Scientists unveil structure of protein critical for gene expression
The technique of cryo-electron microscopy - for which MRC scientist Dr Richard Henderson won a Nobel Prize earlier this month - has now been used to solve the structure of a protein complex critical for gene expression.
The study, led by Dr Lori Passmoreopens in new window from the MRC Laboratory of Molecular Biology, is the first to reveal the structure of an important part of the protein, called cleavage and polyadenylation factor (CPF).
CPF is a complex enzyme made up of many subunits. Cryo-electron microscopy has revolutionised scientists' ability to discover the structure of large, flexible and complex proteins like this in their natural form.
Dr Lori Passmore, senior author on the paper and group leader at the MRC LMB, said: "Understanding the structure and function of intact CPF, and how it is assembled, has been a central question in the field of gene expression for decades – it's such a fundamental protein but we still don't understand how it works.
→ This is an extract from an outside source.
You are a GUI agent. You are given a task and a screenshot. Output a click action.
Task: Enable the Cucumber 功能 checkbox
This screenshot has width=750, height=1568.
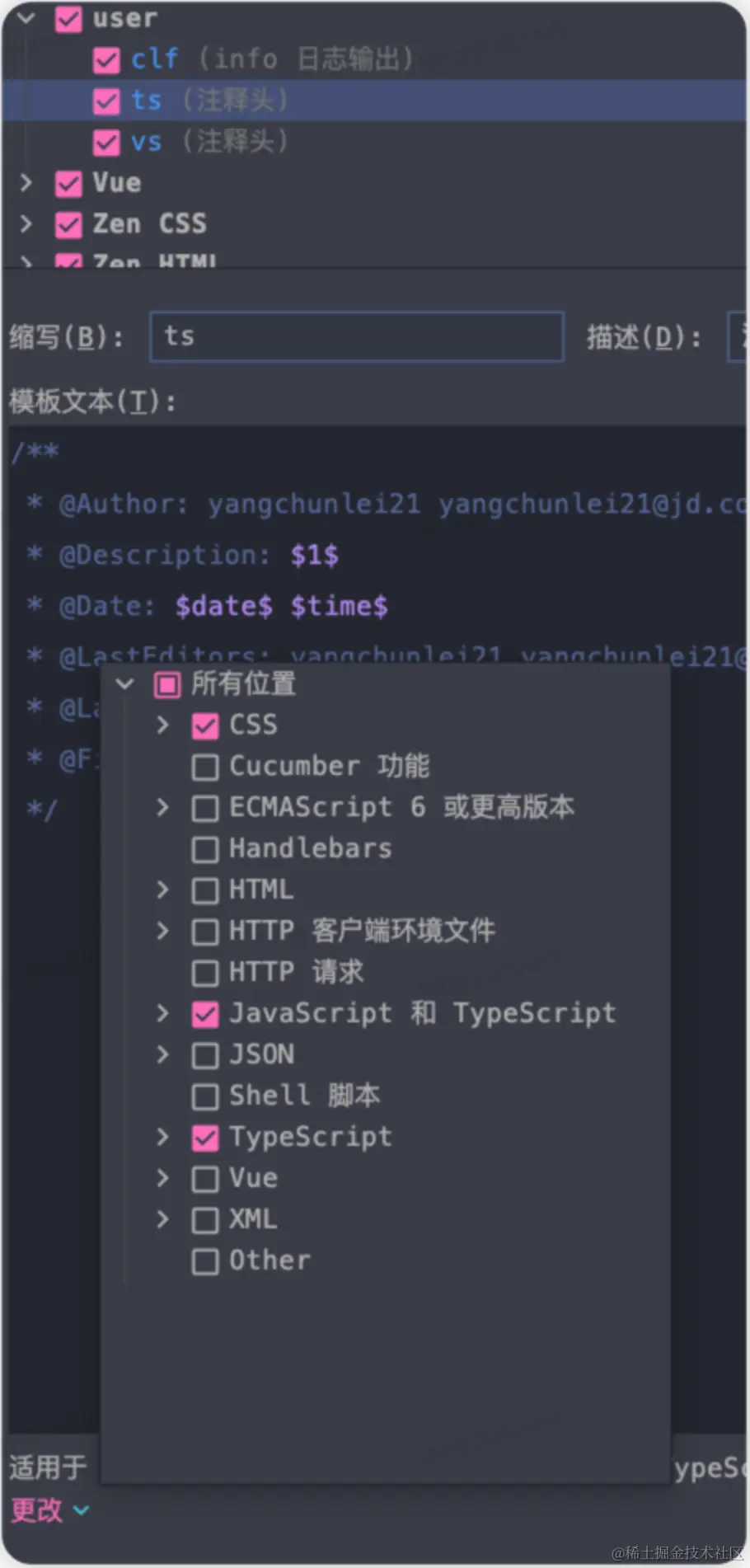(205, 767)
This was a huge technical challenge because very few structures have been built entirely from scratch using cryo-EM data. We were very excited to finally build the first atomic model of the structure of part of CPF."
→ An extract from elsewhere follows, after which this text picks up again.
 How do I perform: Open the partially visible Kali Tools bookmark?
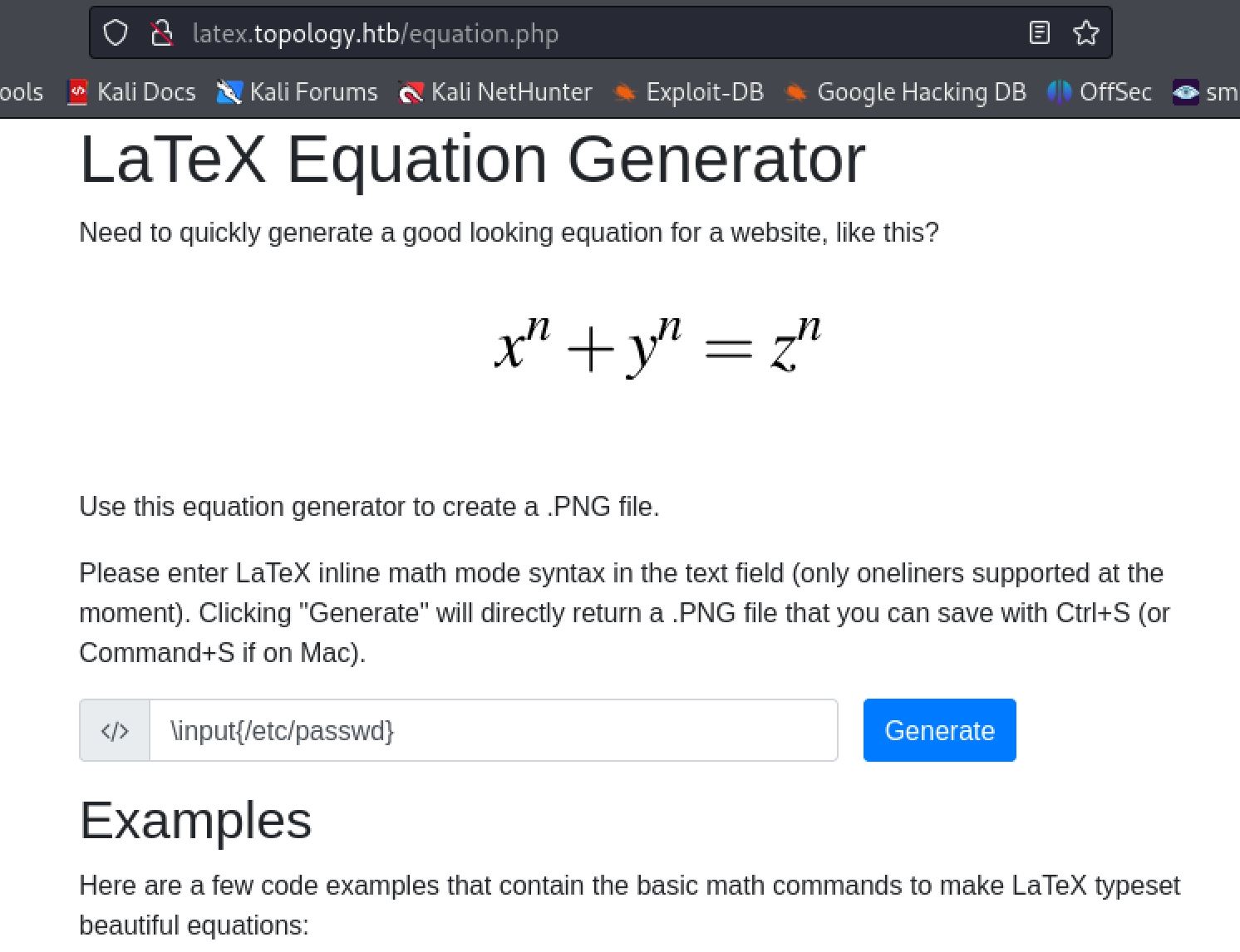[22, 92]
CPF gives gene expression its tail
Gene expression - turning the instructions encoded in DNA into proteins - requires a number of important steps. Enzymes copy the gene and produce a single-stranded version of the DNA, called messenger RNA (mRNA).
The mRNA can travel out of the nucleus of the cell, where the DNA is housed, to the cytoplasm where cellular machinery uses the mRNA's instructions to assemble a protein.
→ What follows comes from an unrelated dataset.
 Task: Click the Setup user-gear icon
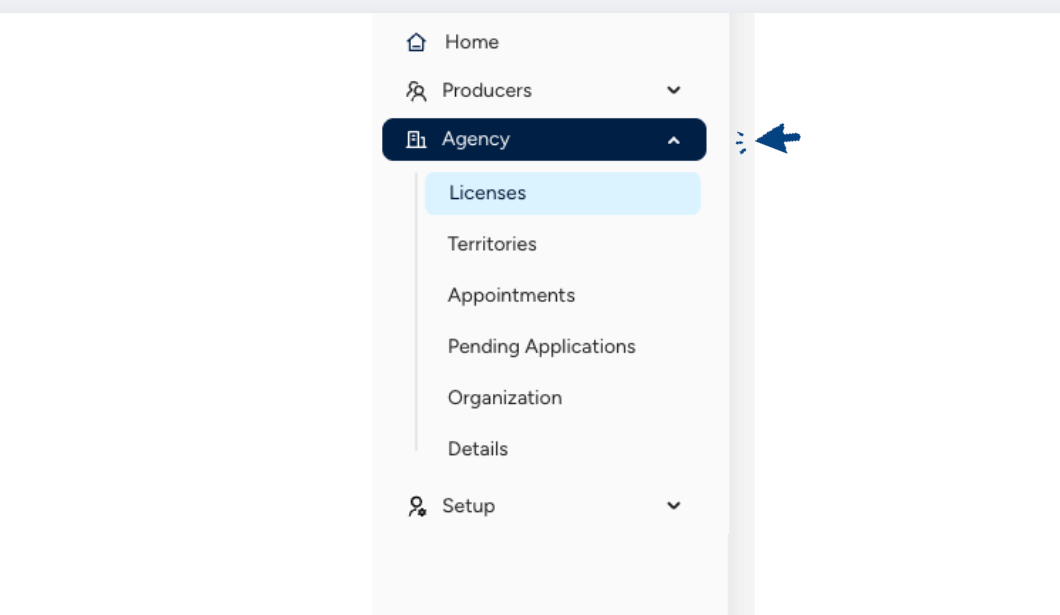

The CPF enzyme is a necessary part of this process – it adds a long string of adenosine molecules, called a 'poly-A tail', to the end of each new mRNA.
This tail is important because the length of the tail specifies the amount of time that the mRNA is present in the cell, and how often it is translated into proteins. The poly-A tail is also necessary for the mRNA to be transported out of the nucleus.
Viral infections, such as influenza, target CPF within the cell and disrupt gene expression. The researchers identified a site on CPF where a protein from the virus can bind in a way that may block CPF from interacting with mRNA, and thereby halt gene expression in the cell to the virus' advantage.
The scientists say this structure will also help them to better understand how CPF works and how defects in poly-A tail addition contribute to diseases - including β-thalassemia, thrombophilia, and cancer.
Dr Passmore said: "This has been a long-term project in my lab and many people have contributed to it over the past seven years. I still remember seeing the first images of CPF in 2010. Now, having the structure of CPF will enable future research into how this important protein works in normal cells, but it also opens up opportunities to understand its role in viral infections and diseases such as cancer."